N. 190 -
ottobre 2025
Dal territorio
LA PALESTINA CI PARLA
Ogni giorno, al Centro La Tenda, incontriamo storie di chi ha lasciato la propria terra in cerca di pace. Ma cosa significa davvero “pace” per chi è costretto a migrare? E cosa ci insegna la storia del popolo palestinese?
Una storia che ci riguarda
La Palestina non è solo un luogo lontano. È il simbolo di un popolo che da decenni vive l’esilio, la perdita della casa, l’attesa di un futuro possibile.
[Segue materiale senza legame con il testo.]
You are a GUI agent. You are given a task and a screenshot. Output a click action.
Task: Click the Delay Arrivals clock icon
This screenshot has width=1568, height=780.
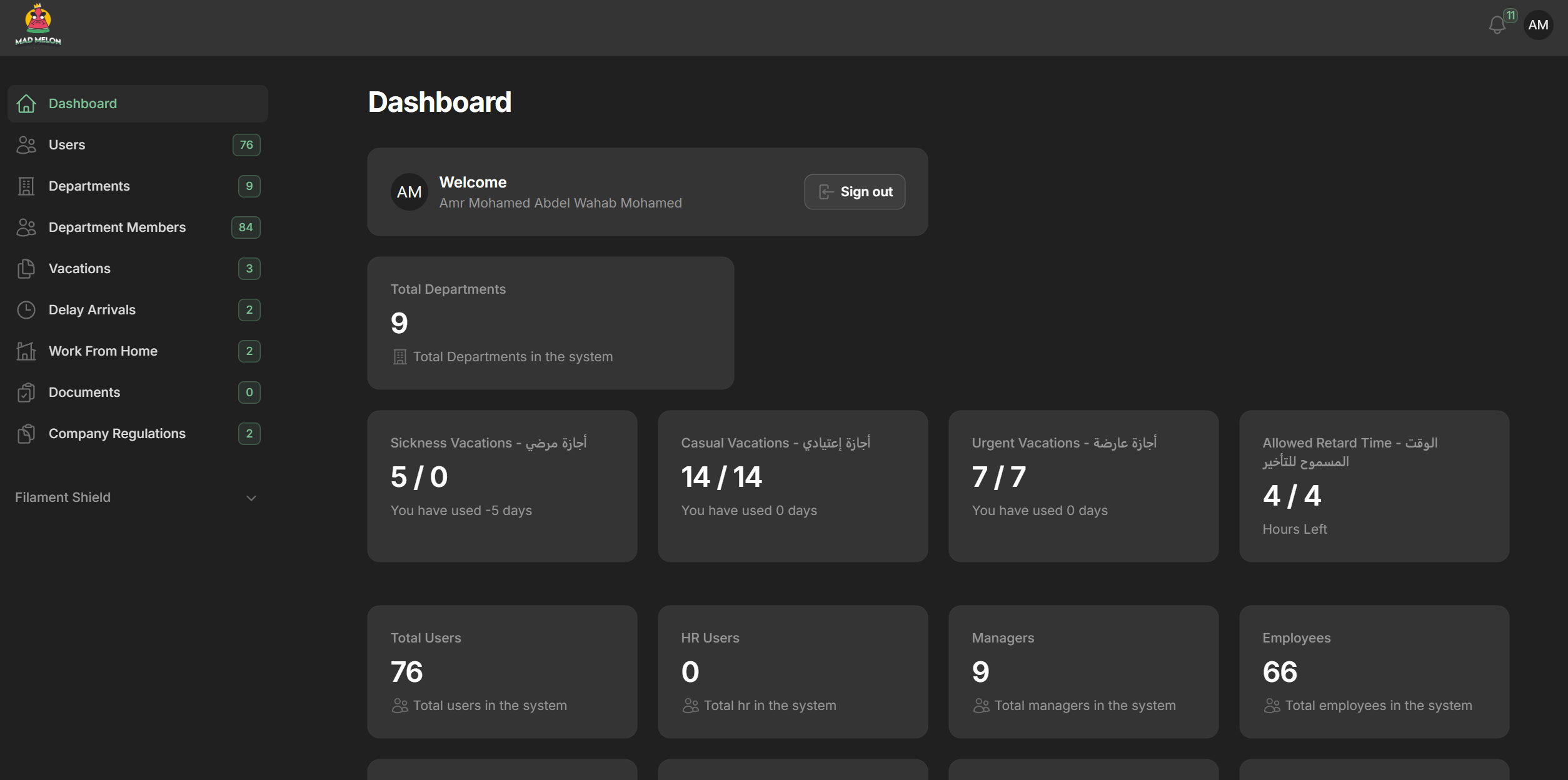[x=26, y=310]
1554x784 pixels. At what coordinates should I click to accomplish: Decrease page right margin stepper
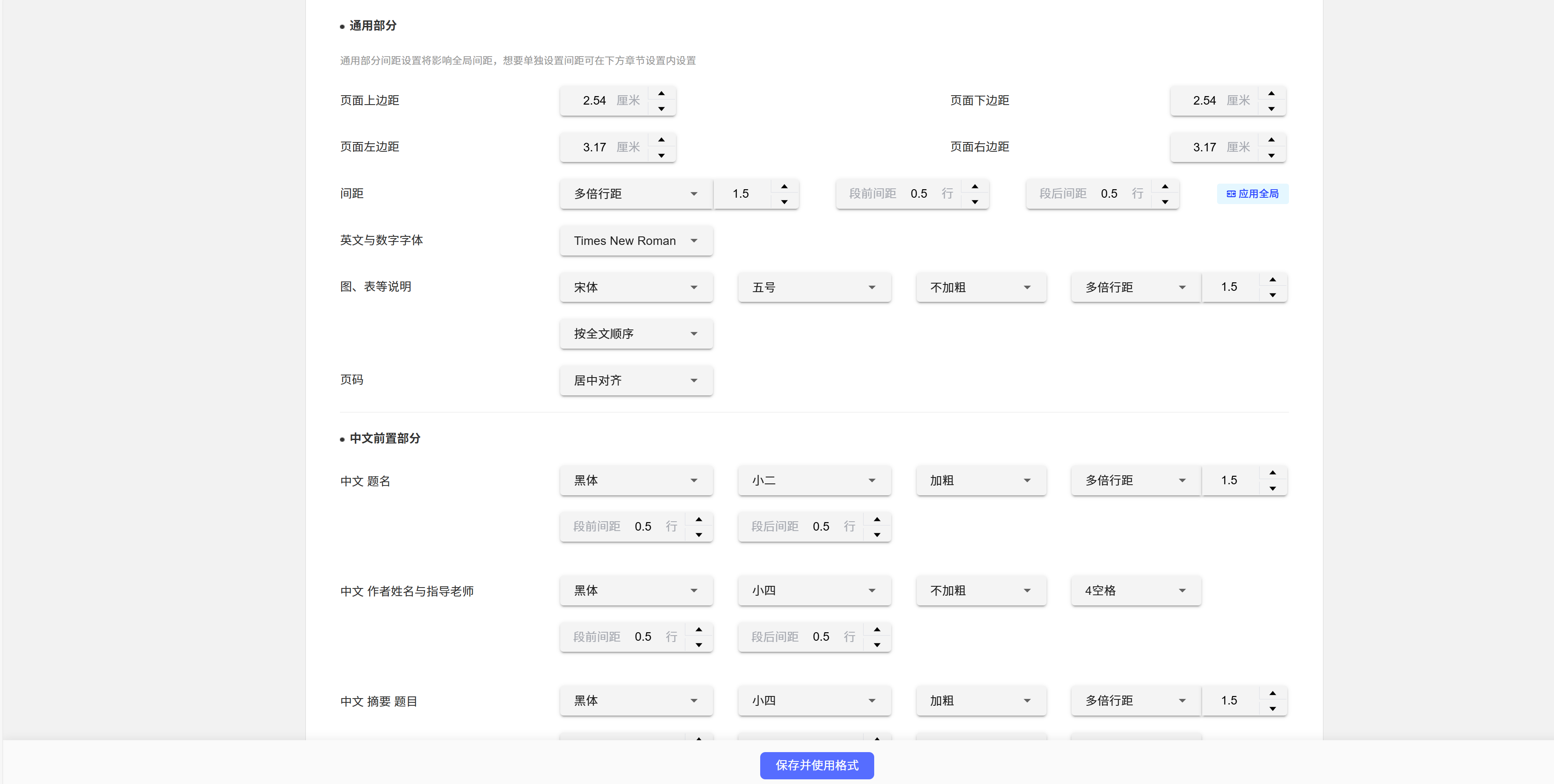point(1271,156)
È la storia di milioni di persone che, come tanti migranti che accogliamo, portano nel cuore ferite invisibili e speranze ostinate.
Pace non è solo silenzio
La pace non è solo assenza di guerra. È poter vivere senza paura, avere una casa, un lavoro, una scuola per i propri figli. È poter restare, ma anche poter partire senza perdere sé stessi. È dignità. E quando questa manca, la migrazione diventa un grido che chiede ascolto.
Accogliere è costruire ponti
Accogliere chi arriva da lontano – anche da terre come la Palestina – non è solo un gesto di solidarietà. È un atto politico, umano, profondo. Significa dire: “La tua storia conta. Il tuo dolore non è invisibile. La tua presenza arricchisce la nostra comunità.”
Una geografia della cura
Nel nostro piccolo, ogni giorno proviamo a costruire una “geografia della cura”: fatta di ascolto, di relazioni, di spazi dove le persone possano ritrovare sé stesse. Perché ogni migrante porta con sé un mondo. E ogni mondo merita rispetto.